» Problem to solve
Check each line below for "click" and report how many have it, nothing else.

» Entries provided
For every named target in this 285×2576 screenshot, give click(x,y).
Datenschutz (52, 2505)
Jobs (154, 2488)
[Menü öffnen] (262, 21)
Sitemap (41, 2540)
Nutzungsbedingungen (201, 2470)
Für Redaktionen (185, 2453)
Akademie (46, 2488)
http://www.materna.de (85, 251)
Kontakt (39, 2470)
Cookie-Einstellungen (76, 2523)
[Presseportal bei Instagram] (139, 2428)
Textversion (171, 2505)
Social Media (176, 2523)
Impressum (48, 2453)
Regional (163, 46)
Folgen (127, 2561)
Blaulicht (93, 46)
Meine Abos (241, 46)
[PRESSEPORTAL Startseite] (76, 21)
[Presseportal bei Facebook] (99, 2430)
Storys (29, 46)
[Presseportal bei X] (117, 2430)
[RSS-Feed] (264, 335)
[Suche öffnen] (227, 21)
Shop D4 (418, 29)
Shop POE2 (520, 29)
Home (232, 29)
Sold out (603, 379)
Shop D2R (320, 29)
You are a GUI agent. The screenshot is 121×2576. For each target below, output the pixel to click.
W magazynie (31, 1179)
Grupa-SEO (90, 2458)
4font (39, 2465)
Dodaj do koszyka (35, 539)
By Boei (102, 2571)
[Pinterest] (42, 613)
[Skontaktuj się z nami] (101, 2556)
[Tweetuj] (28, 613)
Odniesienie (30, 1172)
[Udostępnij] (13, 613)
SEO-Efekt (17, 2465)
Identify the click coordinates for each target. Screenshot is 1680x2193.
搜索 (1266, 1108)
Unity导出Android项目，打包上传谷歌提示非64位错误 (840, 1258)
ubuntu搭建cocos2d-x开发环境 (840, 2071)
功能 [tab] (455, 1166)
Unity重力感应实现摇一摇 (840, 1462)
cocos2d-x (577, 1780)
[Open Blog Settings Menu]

» Exercise response
3